TASK DIRECTIONS:
Only one part of the listing is needed: the lines from the one with "Where should I" through the last line, copied exactly and free of pictures.

──────

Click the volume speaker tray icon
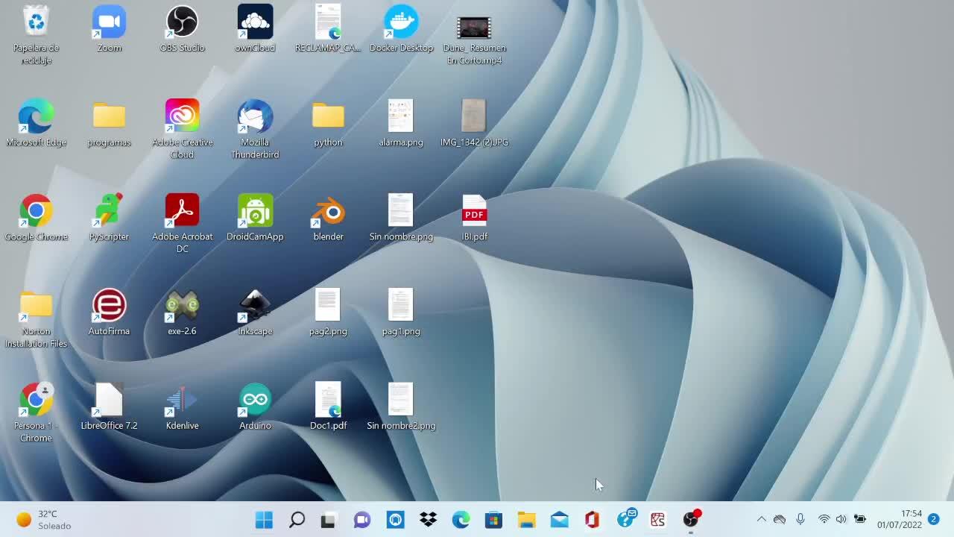 [841, 520]
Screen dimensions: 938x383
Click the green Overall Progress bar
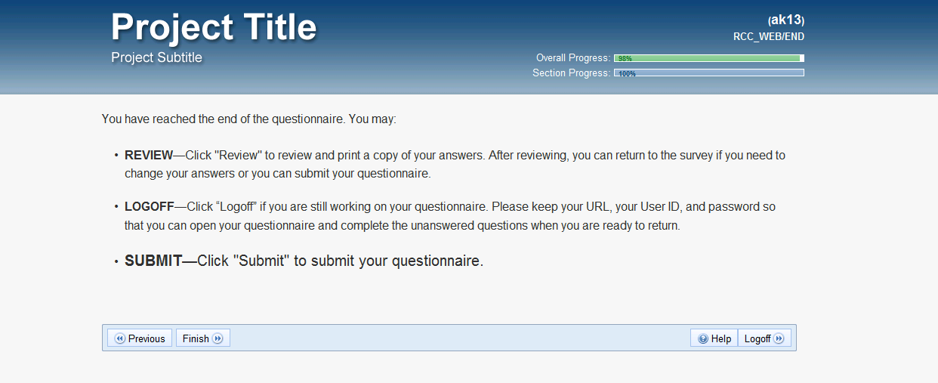tap(708, 58)
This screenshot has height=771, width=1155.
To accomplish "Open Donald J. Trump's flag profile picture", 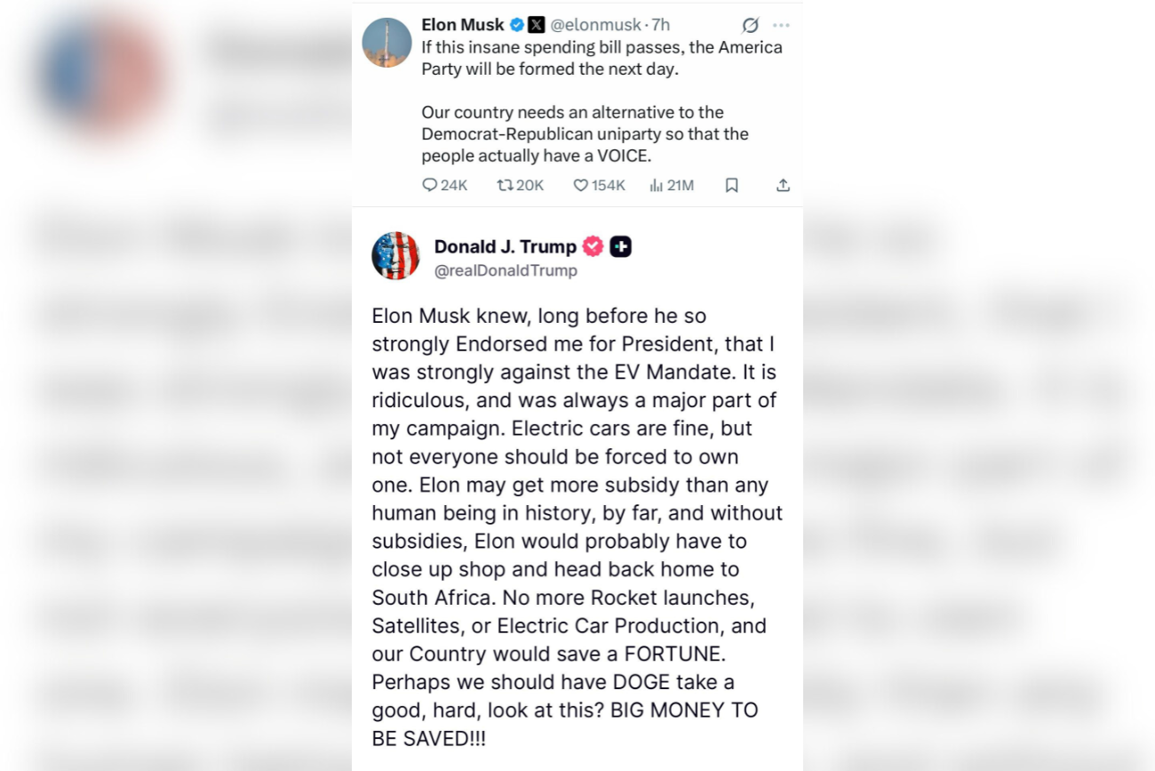I will click(395, 256).
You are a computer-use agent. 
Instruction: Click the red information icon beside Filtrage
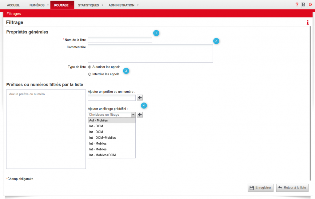[307, 22]
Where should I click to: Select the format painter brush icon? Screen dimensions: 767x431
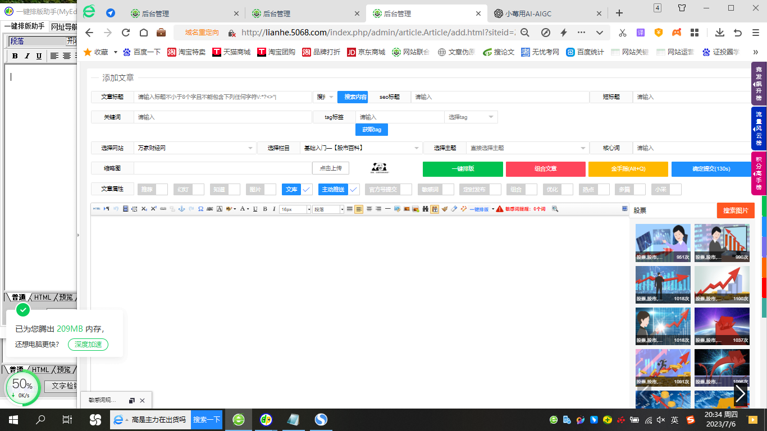click(x=445, y=209)
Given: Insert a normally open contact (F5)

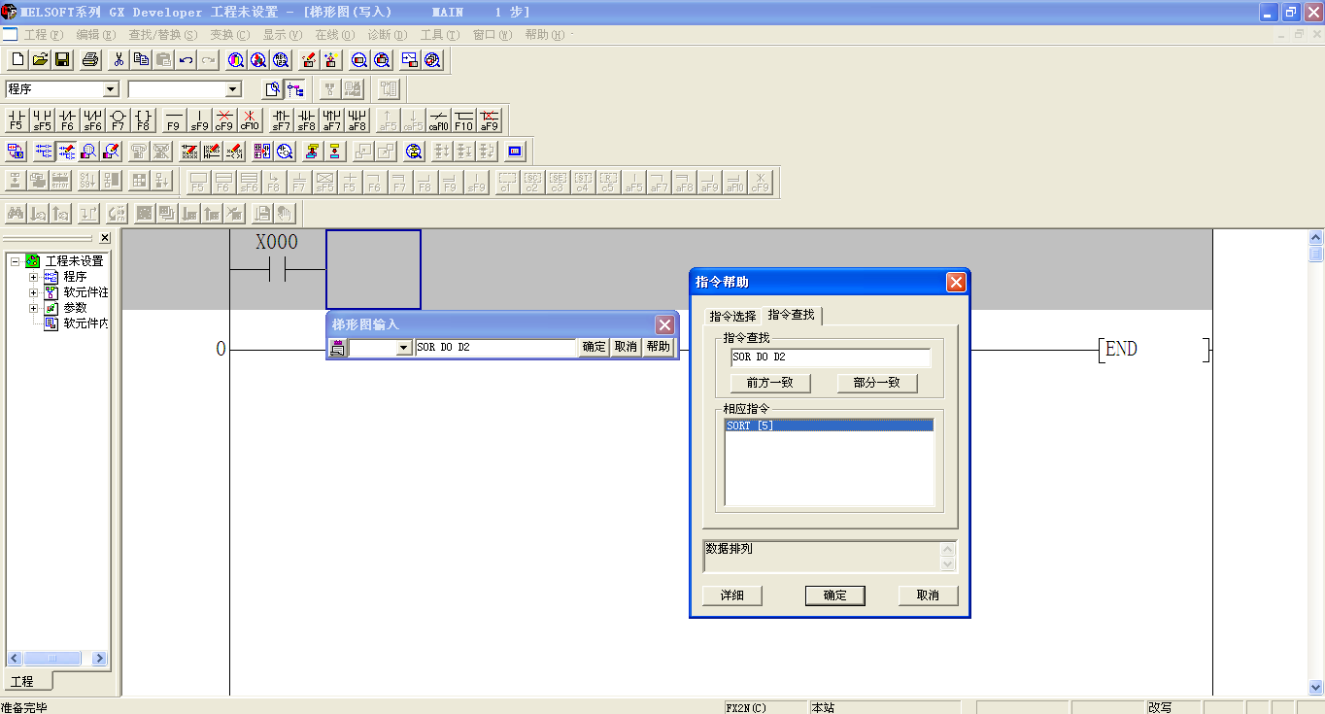Looking at the screenshot, I should (x=17, y=120).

──────

REPLY:
Where should I click to: Select the format painter brush icon? Screen dimensions: 767x431
click(x=445, y=209)
Given: Insert a normally open contact (F5)

Looking at the screenshot, I should (x=17, y=120).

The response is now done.